On Popular Girls and Money as Style
I recently went to a birthday party where all guests were expected to dress like a character from Twin Peaks. I didn’t watch the show when it was on, and have only seen a few episodes in the years since, so I used Google image search to get some style inspiration.
Naturally, the character I most wanted to dress like was Audrey. Her fashion seemed imitable enough: a tight sweater, a pencil or a plaid skirt. Alas, I don’t look like Audrey: I’m blonde; I’m not “curvy”; I have some freckles but no well-placed, high-contrast beauty mark providing punctum on my face. A friend even told me bluntly, “You’re not an Audrey.” (Who asked you, asshole?)

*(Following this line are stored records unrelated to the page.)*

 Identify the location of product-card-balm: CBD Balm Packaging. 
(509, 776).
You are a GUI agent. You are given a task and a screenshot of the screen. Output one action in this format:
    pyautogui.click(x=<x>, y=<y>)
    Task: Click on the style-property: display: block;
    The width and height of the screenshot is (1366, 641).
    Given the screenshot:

Physical gorgeousness aside, what is it that defines Popular Girl style? In teen movies and TV shows from the ‘80s and ‘90s, the popular girls are almost without exception rich; having money is always already a kind of style. See, for example, Claire in The Breakfast Club, contrasted with Andie from Pretty in Pink, both played by Molly Ringwald. Moneyed, popular Claire has impeccable hair, a leather jacket, and diamond earrings (one of which she gives to John Bender at the end of the movie in a gesture of love/solidarity). Wrong-side-of-the-tracks Andie has awkward hair and quirky, ill-fitting homemade clothes. (We’re supposed to believe she’s got real style, but honestly, she’s no Annie Potts.)
Diamond earrings make an appearance as a symbol, too, in Some Kind of Wonderful, a kind of reboot of Pretty in Pink wherein the poor unpopular lead (Eric Stoltz) ends up with his poor unpopular tomboy friend (Mary Stuart Masterson) instead of the hot popular girl (Lea Thompson, who, incidentally, is not as rich as her friends, which allows her to retain a kind of moral core despite her depraved milieu). Teen movies in the ‘80s were all about class conflict: When your parents come from different tax brackets, you’re as good as star-crossed.

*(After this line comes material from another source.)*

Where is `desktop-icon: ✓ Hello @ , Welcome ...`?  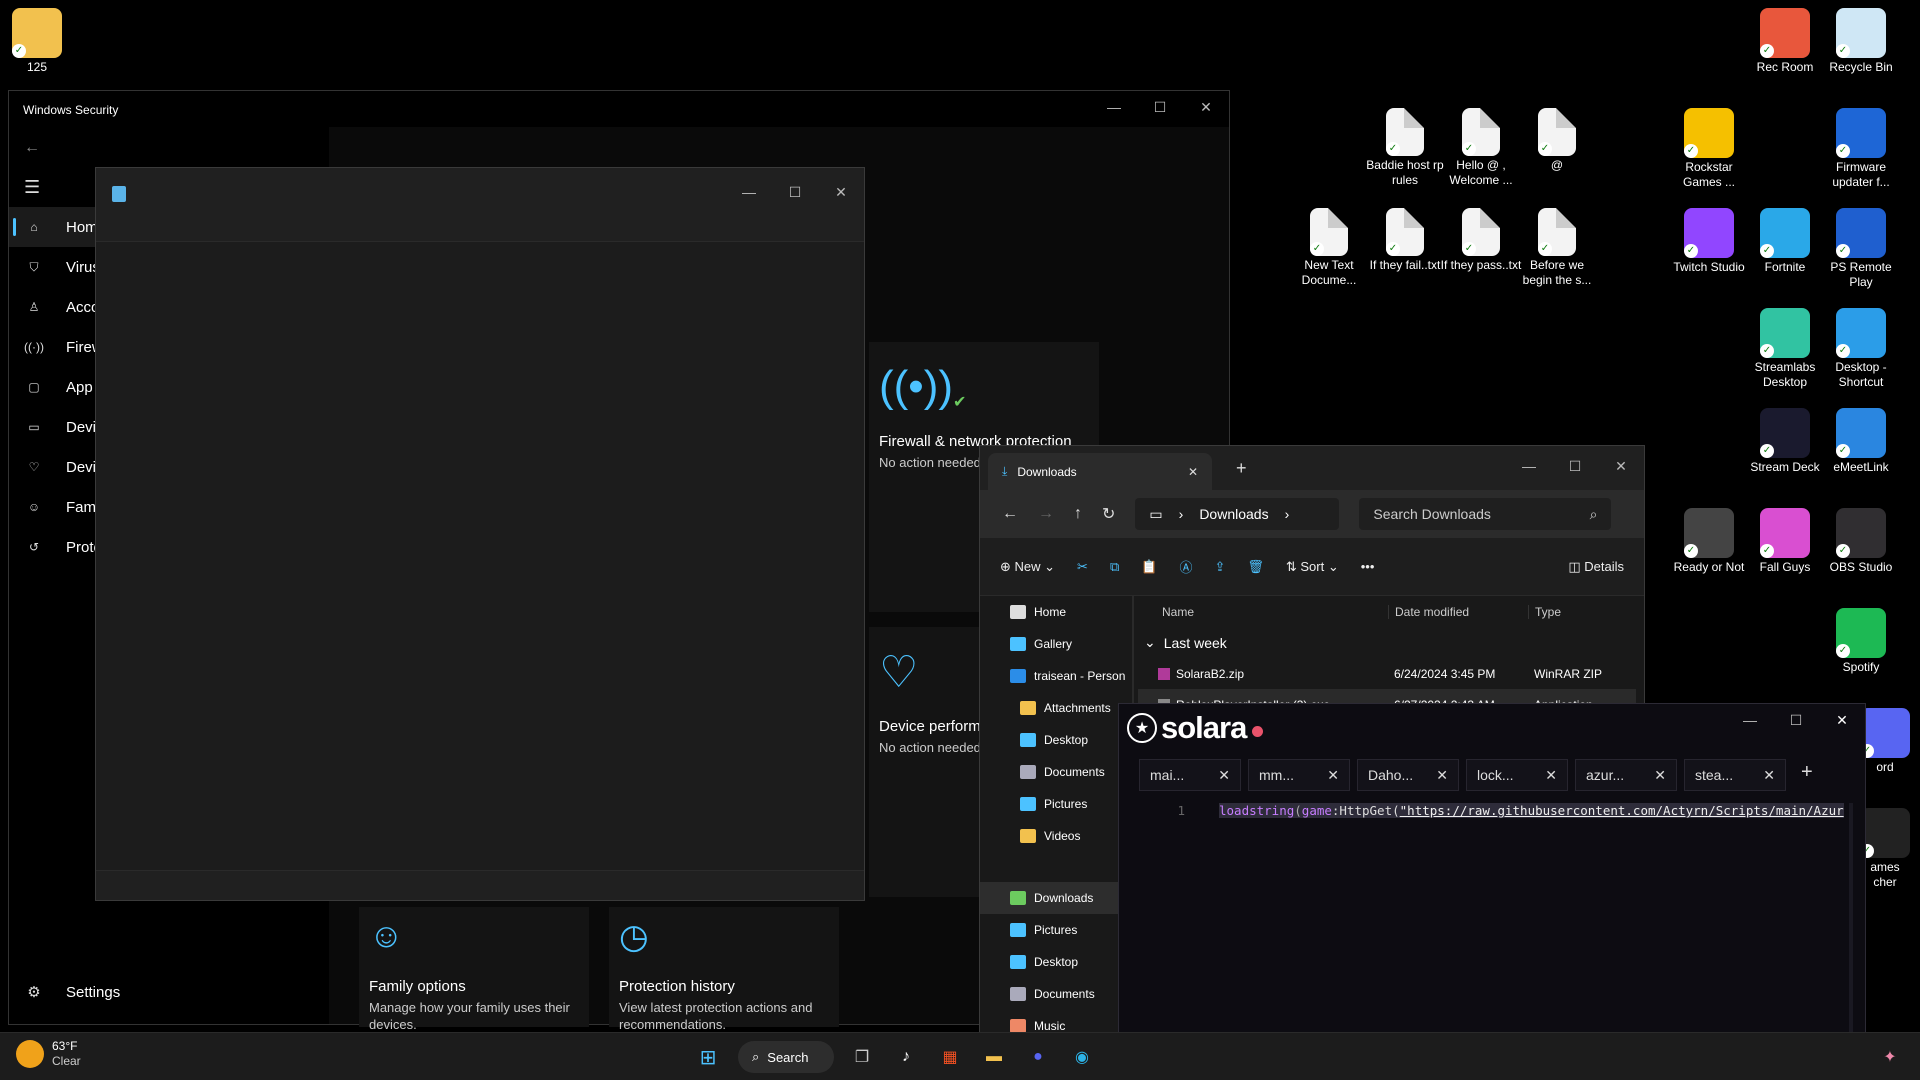
desktop-icon: ✓ Hello @ , Welcome ... is located at coordinates (1481, 148).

Clueless’s Cher is another icon of rich/popular girl style, her wealth so excessive she uses software to choose an outfit in the morning. A recent re-viewing, via Netflix, of the ‘80s dance classic (?) Girls Just Want to Have Fun reveals this trope is either a reference or a rip-off (or perhaps they both reference some earlier illustration of the paradox of choice). In the latter, rich and popular mean girl Natalie watches outfits scroll by on an electronic, remote-controlled rod in her closet, the kind you’d see at a dry cleaner’s, and moans “Decisions are the worst!” (Getting-dressed tip: If it’s warm enough to drive with the top down, it’s too warm for a fur coat.)
So much of what gets counted as style is just money by another name. I’ve read magazine articles about “expensive-looking hair” – which, unshockingly, actually is expensive, since it involves high-maintenance highlights and regular blow-outs, or at least the free time to DIY them. Obviously, this is because rich people get to decide what’s stylish. It’s the same logic gatekeepers have used to give all the money and jobs and prizes disproportionately to white men, claiming and even believing they’re just using “objective” standards to publish and reward the “best work.” This reasoning is actually consistent as long as rich white men get to define what “best” means.
As for the Twin Peaks party: I ended up dressing as Shelley; my hair is pretty similar and I happen to have a waitress dress. Fetishizing working-class uniforms seems as “problematic” as defining wealth markers as style. Still, these women are hot, right?